### Task description:
Could you return every one of the records below verbatim, omitting the pictures?
┄┄┄┄┄┄┄┄┄┄
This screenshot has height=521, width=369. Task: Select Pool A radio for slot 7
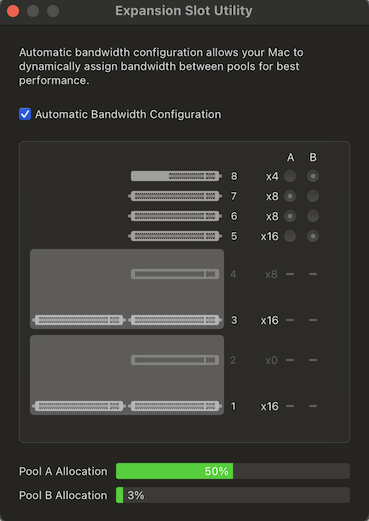point(290,196)
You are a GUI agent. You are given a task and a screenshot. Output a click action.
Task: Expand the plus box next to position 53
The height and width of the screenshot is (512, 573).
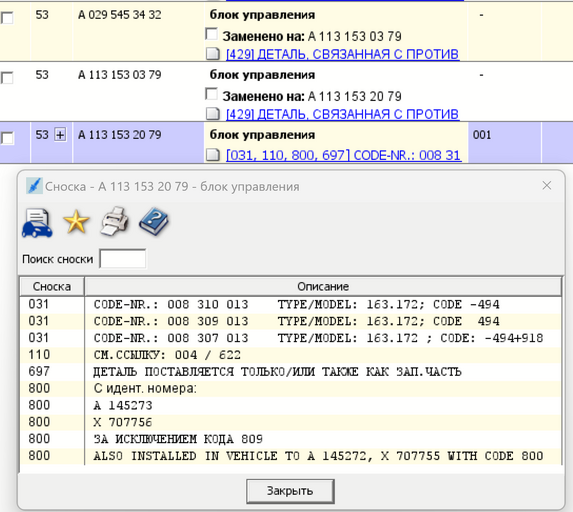click(x=60, y=135)
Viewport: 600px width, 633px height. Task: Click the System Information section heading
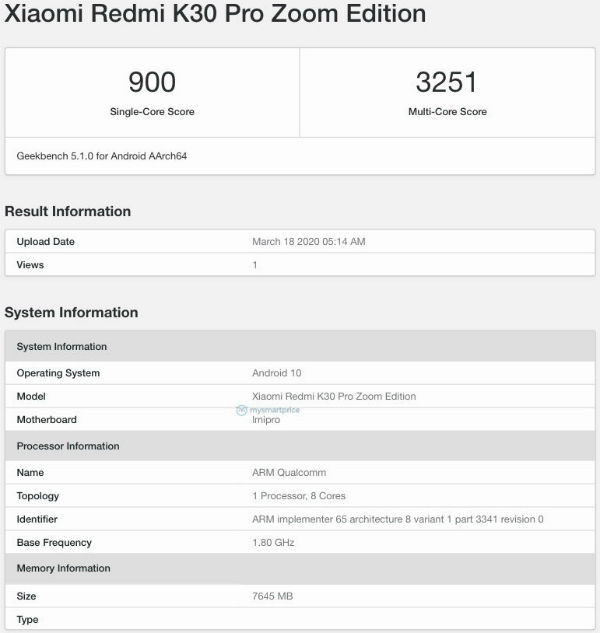[71, 313]
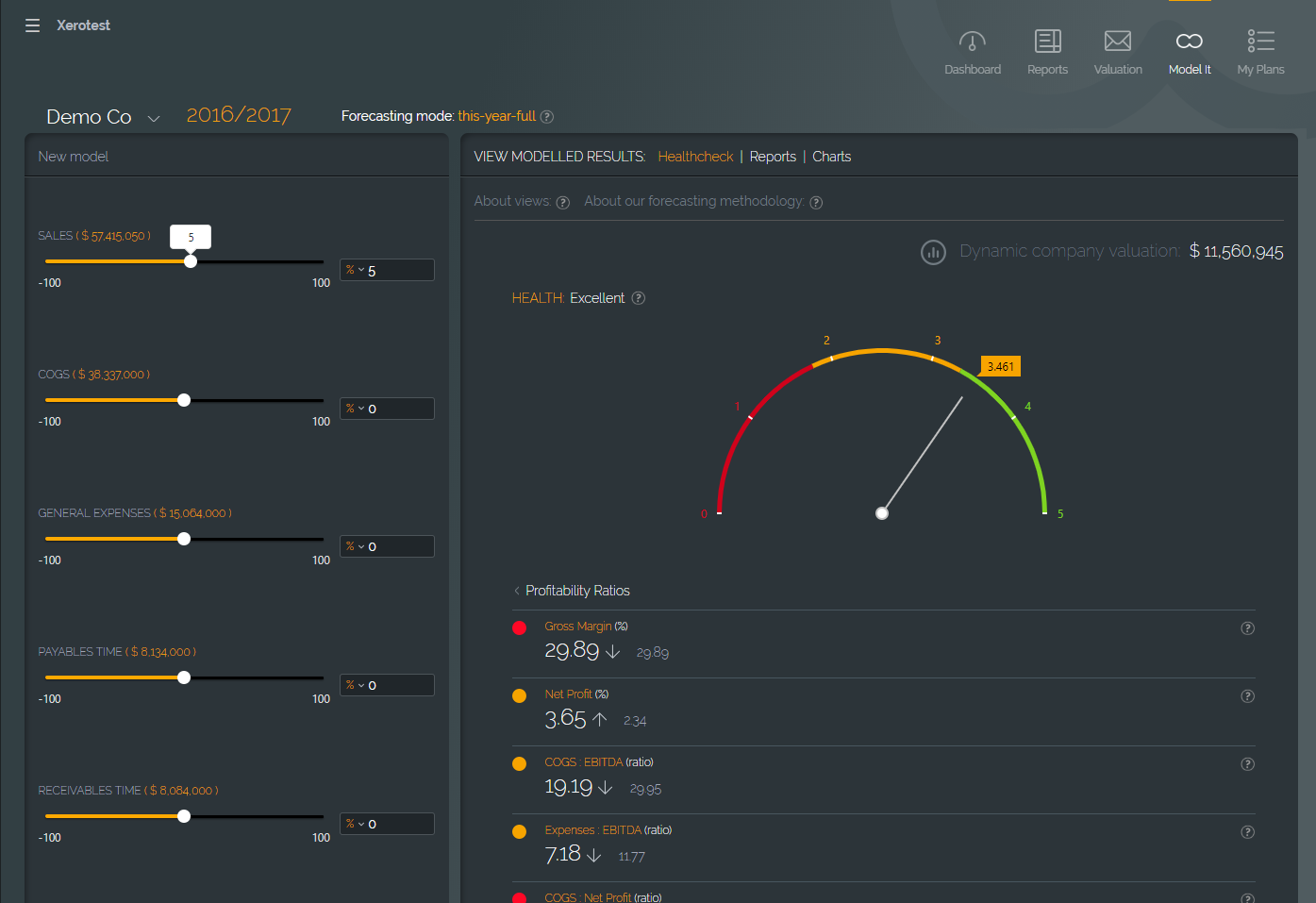Viewport: 1316px width, 903px height.
Task: Collapse the Profitability Ratios section
Action: pyautogui.click(x=517, y=591)
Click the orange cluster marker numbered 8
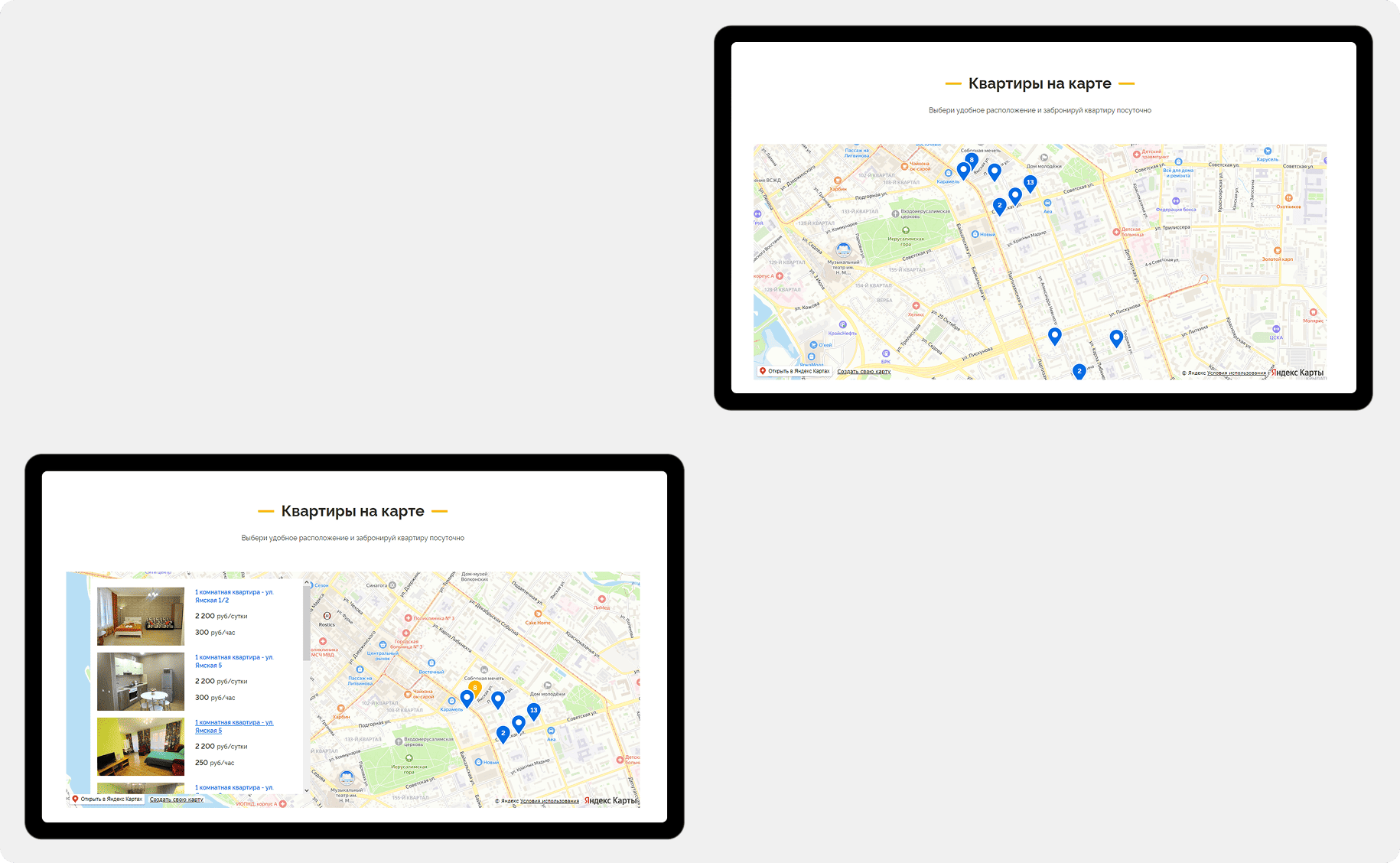 tap(475, 688)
┄┄┄┄┄┄┄┄┄┄
### Exercise solution:
This screenshot has height=521, width=369. Task: Select Pool A radio for slot 7
point(290,196)
You are a GUI agent. You are given a task and a screenshot. Output a click action.
Task: Expand the plus box next to position 53
The height and width of the screenshot is (512, 573).
click(x=60, y=135)
Viewport: 600px width, 633px height. Task: Click the System Information section heading
[71, 313]
Viewport: 1316px width, 903px height.
Task: Collapse the Profitability Ratios section
Action: pyautogui.click(x=517, y=591)
Click the orange cluster marker numbered 8
 tap(475, 688)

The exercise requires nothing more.